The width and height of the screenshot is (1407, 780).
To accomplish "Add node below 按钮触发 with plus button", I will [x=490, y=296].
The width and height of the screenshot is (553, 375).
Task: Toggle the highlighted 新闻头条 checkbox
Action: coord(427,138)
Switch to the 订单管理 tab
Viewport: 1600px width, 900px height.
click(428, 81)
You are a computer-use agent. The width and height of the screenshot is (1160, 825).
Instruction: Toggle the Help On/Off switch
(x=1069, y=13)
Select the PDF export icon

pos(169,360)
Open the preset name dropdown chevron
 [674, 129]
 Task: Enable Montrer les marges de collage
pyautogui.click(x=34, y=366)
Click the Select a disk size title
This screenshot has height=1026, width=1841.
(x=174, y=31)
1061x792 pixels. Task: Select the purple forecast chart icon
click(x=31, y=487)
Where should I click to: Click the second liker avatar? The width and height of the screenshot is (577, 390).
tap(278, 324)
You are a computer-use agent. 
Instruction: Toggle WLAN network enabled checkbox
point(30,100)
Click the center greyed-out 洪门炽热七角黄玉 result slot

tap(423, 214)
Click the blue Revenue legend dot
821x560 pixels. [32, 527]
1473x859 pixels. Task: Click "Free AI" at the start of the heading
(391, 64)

# Instructions to follow:
Go through the listing, find each line with the word "agent", and copy it.

# Final answer:
You are a computer-use agent. The width and height of the screenshot is (1160, 825).
You are a computer-use agent. 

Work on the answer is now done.